For this listing, the lines between the one holding "1456x819 pixels." and the one holding "You are a computer-use agent. Image resolution: width=1163", inclusive, must be set down exactly.

----

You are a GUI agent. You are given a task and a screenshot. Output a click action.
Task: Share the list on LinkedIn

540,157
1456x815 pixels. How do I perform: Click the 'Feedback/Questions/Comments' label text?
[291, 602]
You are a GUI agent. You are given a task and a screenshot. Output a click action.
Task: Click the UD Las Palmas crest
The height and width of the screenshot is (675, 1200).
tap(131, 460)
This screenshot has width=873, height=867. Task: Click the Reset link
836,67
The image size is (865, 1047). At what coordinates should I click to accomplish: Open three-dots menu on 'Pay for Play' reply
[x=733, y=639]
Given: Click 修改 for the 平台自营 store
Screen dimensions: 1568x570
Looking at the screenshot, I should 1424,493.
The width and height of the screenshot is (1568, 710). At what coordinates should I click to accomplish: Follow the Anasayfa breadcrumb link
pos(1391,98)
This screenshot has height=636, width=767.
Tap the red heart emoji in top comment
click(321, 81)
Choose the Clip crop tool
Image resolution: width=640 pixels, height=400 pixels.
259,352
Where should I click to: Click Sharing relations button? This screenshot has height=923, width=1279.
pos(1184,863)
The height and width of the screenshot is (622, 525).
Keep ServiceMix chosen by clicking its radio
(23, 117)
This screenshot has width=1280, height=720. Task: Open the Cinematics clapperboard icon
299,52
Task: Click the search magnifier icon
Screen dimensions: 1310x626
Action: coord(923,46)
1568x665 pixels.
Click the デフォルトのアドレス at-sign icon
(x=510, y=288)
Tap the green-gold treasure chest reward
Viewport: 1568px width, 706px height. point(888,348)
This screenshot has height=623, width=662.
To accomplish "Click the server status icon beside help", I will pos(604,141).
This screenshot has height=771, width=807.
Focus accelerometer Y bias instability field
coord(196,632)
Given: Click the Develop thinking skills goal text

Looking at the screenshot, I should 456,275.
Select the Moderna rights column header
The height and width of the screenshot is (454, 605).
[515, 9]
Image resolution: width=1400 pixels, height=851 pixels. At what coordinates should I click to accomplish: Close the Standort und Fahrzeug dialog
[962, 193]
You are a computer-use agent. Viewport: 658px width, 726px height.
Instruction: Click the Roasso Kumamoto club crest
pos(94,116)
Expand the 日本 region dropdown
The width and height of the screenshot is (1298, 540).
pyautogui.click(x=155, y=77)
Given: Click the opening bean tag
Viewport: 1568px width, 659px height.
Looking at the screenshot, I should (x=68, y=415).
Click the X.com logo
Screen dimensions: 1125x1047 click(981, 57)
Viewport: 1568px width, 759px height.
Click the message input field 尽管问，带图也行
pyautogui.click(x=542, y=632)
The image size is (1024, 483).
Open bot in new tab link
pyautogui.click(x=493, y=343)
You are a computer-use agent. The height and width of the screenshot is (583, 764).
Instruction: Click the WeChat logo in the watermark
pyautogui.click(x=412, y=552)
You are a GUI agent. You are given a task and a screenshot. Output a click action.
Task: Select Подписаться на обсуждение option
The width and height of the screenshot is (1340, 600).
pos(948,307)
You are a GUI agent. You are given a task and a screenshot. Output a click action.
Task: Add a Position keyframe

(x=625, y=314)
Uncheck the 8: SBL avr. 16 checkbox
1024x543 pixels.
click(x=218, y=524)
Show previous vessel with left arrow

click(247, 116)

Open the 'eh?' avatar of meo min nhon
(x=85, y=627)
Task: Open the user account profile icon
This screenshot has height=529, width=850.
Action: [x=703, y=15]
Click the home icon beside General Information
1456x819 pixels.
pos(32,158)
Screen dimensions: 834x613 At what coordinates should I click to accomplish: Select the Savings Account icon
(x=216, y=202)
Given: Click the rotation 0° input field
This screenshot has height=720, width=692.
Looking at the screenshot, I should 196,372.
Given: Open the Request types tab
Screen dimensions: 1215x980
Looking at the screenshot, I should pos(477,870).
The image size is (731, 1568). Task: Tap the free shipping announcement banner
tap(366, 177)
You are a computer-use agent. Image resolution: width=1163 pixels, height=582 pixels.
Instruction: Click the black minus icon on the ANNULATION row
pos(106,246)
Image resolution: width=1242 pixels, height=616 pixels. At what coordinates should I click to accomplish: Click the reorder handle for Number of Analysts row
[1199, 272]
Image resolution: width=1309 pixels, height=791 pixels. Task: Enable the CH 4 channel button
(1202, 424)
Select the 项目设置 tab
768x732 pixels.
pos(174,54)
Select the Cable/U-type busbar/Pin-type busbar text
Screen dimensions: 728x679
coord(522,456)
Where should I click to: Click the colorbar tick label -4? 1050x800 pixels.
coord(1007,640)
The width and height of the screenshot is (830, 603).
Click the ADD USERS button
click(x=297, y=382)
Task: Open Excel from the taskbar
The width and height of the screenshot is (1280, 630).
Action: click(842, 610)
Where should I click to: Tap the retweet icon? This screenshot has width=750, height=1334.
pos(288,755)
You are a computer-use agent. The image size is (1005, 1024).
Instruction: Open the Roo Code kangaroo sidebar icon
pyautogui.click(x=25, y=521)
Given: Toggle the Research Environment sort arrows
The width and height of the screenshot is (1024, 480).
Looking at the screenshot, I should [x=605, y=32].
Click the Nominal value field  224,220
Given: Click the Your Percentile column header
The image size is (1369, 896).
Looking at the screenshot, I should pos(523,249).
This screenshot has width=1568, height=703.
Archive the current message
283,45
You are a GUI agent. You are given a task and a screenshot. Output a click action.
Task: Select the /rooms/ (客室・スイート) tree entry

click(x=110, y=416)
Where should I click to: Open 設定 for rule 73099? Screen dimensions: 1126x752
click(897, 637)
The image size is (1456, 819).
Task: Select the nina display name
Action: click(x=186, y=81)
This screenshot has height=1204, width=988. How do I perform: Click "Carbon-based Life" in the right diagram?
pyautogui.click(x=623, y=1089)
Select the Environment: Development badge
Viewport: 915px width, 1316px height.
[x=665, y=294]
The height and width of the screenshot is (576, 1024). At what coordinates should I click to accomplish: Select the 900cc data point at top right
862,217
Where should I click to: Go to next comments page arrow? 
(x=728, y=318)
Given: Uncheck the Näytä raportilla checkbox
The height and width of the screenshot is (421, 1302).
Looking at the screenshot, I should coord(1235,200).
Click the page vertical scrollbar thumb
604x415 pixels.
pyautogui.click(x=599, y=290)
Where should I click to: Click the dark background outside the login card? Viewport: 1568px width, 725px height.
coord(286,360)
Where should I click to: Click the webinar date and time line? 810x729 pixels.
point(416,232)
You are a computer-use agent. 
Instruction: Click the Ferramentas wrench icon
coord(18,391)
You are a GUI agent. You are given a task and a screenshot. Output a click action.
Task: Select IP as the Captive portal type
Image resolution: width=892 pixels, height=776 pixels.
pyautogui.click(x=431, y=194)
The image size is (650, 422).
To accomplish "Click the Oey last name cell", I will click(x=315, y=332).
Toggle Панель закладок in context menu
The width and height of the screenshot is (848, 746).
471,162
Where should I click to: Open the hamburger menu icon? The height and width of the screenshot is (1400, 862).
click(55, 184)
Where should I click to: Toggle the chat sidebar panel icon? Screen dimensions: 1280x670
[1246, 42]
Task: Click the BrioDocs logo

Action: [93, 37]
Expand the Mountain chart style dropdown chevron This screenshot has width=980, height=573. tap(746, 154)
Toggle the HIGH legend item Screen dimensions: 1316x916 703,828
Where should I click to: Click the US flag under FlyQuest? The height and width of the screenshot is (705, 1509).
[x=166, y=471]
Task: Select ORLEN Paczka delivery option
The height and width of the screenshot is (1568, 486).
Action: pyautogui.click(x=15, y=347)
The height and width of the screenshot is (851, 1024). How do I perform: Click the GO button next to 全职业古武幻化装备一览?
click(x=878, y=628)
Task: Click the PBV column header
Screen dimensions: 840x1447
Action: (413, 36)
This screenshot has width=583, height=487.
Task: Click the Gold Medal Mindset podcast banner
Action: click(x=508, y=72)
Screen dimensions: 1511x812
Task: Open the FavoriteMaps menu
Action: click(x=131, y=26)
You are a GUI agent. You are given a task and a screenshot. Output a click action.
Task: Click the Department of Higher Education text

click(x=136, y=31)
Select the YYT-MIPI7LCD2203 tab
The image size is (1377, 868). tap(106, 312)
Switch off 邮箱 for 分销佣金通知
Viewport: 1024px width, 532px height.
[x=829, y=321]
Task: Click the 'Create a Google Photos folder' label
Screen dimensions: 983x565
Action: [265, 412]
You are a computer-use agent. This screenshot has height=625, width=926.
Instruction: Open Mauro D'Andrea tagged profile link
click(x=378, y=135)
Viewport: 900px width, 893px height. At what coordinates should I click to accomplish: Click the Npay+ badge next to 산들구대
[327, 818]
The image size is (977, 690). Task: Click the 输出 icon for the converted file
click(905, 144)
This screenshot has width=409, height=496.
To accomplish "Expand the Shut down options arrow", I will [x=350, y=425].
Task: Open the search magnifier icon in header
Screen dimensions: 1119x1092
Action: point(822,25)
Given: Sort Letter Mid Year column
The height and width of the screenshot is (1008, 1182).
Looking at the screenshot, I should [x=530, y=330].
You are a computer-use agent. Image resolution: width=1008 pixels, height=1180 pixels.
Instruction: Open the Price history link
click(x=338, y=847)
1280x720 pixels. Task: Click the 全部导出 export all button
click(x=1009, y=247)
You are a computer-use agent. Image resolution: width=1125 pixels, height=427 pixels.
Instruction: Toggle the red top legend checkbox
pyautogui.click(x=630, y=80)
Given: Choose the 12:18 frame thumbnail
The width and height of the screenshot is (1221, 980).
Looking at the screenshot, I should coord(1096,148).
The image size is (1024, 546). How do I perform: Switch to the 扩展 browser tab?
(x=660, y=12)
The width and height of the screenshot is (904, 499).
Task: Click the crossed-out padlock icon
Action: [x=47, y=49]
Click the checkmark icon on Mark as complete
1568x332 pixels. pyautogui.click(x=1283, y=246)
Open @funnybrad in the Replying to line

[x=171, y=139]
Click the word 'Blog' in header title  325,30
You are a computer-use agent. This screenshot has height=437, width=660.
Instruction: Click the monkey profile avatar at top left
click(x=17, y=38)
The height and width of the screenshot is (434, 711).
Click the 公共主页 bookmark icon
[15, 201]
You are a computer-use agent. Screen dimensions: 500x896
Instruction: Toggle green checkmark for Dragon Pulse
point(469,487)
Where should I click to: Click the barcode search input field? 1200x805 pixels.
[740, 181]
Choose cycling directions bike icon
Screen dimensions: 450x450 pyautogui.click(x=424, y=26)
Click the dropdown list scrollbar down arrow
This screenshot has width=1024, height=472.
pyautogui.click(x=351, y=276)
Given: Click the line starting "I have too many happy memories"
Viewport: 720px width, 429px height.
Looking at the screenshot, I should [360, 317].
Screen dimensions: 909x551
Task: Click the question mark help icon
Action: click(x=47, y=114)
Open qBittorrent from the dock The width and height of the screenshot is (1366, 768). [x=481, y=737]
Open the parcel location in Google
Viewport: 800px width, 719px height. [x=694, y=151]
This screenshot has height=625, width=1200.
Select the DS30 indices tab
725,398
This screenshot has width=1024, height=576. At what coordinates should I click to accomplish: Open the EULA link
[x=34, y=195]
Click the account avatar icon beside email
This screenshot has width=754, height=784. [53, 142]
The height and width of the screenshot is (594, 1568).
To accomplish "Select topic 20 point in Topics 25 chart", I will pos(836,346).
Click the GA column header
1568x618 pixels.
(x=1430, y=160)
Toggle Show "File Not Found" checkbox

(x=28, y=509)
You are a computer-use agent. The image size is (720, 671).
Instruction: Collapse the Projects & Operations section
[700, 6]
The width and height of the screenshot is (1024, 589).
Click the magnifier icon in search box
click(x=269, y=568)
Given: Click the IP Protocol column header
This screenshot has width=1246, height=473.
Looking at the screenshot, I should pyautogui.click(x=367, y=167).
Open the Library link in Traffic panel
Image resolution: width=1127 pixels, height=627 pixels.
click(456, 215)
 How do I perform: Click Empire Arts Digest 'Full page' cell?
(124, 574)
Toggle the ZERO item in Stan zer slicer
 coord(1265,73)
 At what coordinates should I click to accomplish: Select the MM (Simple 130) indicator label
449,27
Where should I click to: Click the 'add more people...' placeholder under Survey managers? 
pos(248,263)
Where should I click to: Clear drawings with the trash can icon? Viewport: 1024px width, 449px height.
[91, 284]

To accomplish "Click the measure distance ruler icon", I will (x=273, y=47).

----

- [YOUR SOLUTION]:
1456x819 pixels.
pos(32,158)
Screen dimensions: 834x613 At what coordinates should I click to accomplish: Select the Savings Account icon
(x=216, y=202)
Given: Click the rotation 0° input field
This screenshot has height=720, width=692.
Looking at the screenshot, I should 196,372.
Given: Open the Request types tab
Screen dimensions: 1215x980
Looking at the screenshot, I should pos(477,870).
The image size is (731, 1568). Task: Tap the free shipping announcement banner
tap(366, 177)
You are a computer-use agent. Image resolution: width=1163 pixels, height=582 pixels.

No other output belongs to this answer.